In de begrotingscommissie van het Europees Parlement stuitte GroenLinks-europarlementariër Kathalijne Buitenweg op onduidelijkheid rond de besteding van Europees geld aan veiligheid van Oost-Europese kerncentrales. Buitenweg vraagt de Europese Commissie om opheldering.

De integrale schriftelijke vraagZestien jaar geleden, 26 april 1986, voltrok zich een ramp in de kerncentrale van Tsjernobyl. Buitenweg: "Verbetering van de veiligheid van kerncentrales in Oost Europa is bittere noodzaak. De inzet moet zijn om een catastrofe zoals Tsjernobyl te voorkomen. Maar het geld dat Europa in Oost-Europese kerncentrales steekt, moet worden uitgegeven aan afbouw en ontmanteling van overtollige, oude of onveilige complexen en voor exploitatie van moderne installatie. Dat is nu soms onhelder.”

Onlangs vroeg de Letse regering om extra financiering uit Europese gelden voor de afbouw van een onveilige centrale. Voor Buitenweg is onduidelijk waar dit geld voor gebruikt gaat worden. “Het is niet de bedoeling dat de Europese Unie onveilige kerncentrales in leven houdt of zelfs tot leven brengt. Zonder een up to date overzicht van het geheel aan steun, kan het Parlement geen juiste afwegingen maken en besluiten nemen over dergelijke verzoeken.
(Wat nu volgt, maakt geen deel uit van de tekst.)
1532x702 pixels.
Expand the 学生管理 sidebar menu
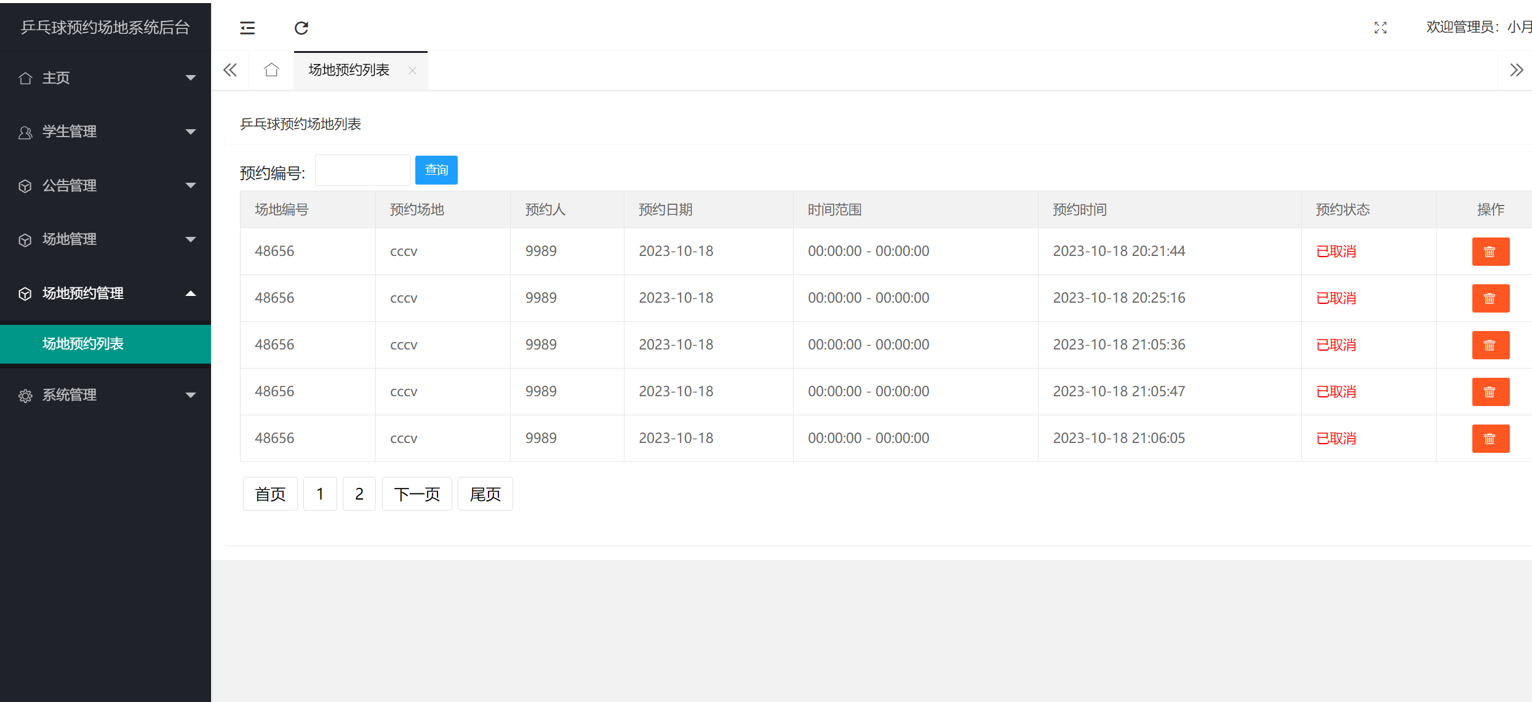105,132
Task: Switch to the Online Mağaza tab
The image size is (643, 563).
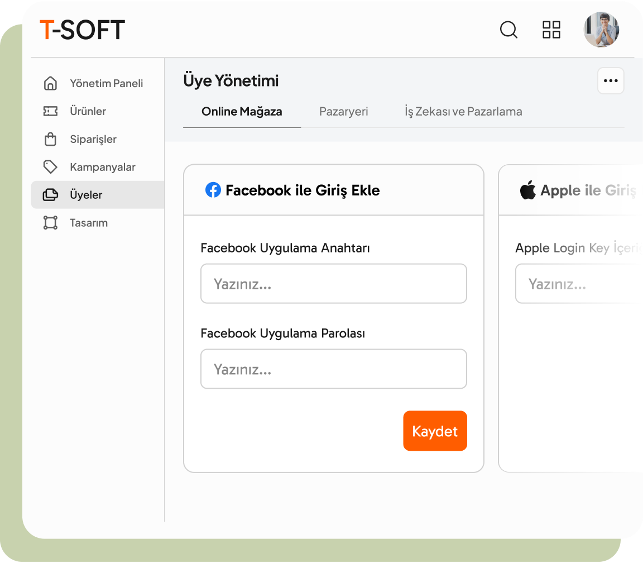Action: 242,112
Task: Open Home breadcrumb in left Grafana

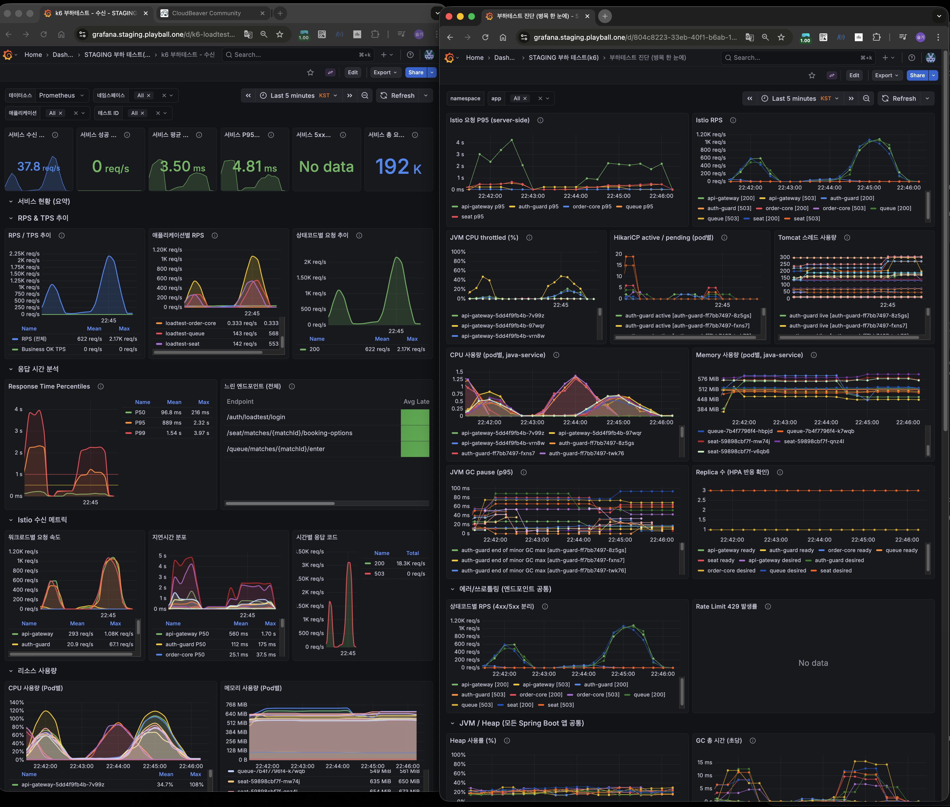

Ik vind dat er een duidelijke richting aan het beleid gegeven moet worden, zodat we aan de ene kant niet opbouwen wat we aan de ander kant afbreken.”

Overzicht

Middels een schriftelijke vraag vraagt Buitenweg aan de Europese Commissie om een volledig overzicht van de uitgaven van de Europese Unie en de Europese Investeringsbank aan ‘het opstarten, exploiteren, verbeteren, afbouwen en ontmantelen van nucleaire installaties voor energieopwekking in de Europese Unie, de kandidaat-lidstaten en overige landen in Centraal- en Oost-Europa en het GOS’ vanaf 1990.

De Europese Commissie moet binnen 6 weken, dus uiterlijk begin juni 2002, op deze vraag reageren.

Schriftelijke parlementaire vraag

Datum: 18 april 2002

Indiener(s): Kathalijne Buitenweg, (GroenLinks) Nederland

Betreft: Steun kerncentrales Oost-Europa

Tekst: De Europese Unie ondersteunt in de huidige lidstaten van de EU en in landen in Centraal- en Oost-Europa verscheidene kerncentrales op financieel en organisatorisch vlak. Zij helpt bij de exploitatie van moderne installaties en bij de afbouw en ontmanteling van overtollige, oude en/of té onveilige complexen. Van veel kerncentrales die lange tijd voor hun exploitatie aanzienlijke Europese middelen hebben ontvangen, is of zal op termijn worden besloten tot ontmanteling. Hiervoor kan opnieuw aanspraak worden gemaakt op forse Europese financiële steun.

Ondanks dat het om veel geld gaat, is de financiële verantwoording van de Europese Unie voor de genoemde steun aan nucleaire installaties weinig overzichtelijk. Daarnaast is er weinig duidelijkheid over hoeveel geld er via de Europese Investeringsbank naar eerdergenoemde doeleinden vloeit.

Daarom verzoek ik de Europese Commissie de onderstaande vragen te beantwoorden.

1. Kan de Commissie op een overzichtelijke en volledige wijze per jaar, te beginnen in 1990, en uitgesplitst naar communautair programma (zoals TACIS en PHARE), aangeven welke middelen de Europese Unie heeft besteed aan het opstarten, exploiteren, verbeteren, afbouwen en ontmantelen van nucleaire installaties voor energieopwekking in de Unie, de kandidaat-lidstaten en overige landen in Centraal- en Oost-Europa en het GOS?

2. Kan de Commissie, volgens dezelfde aanpak als omschreven in vraag 1, aangeven welke middelen de Europese Investeringsbank (EIB) heeft geïnvesteerd in activiteiten van opstarten, exploiteren, verbeteren, afbouwen en ontmantelen van nucleaire installaties voor energieopwekking in de Unie, de kandidaat-lidstaten en overige landen in Centraal- en Oost-Europa en het GOS?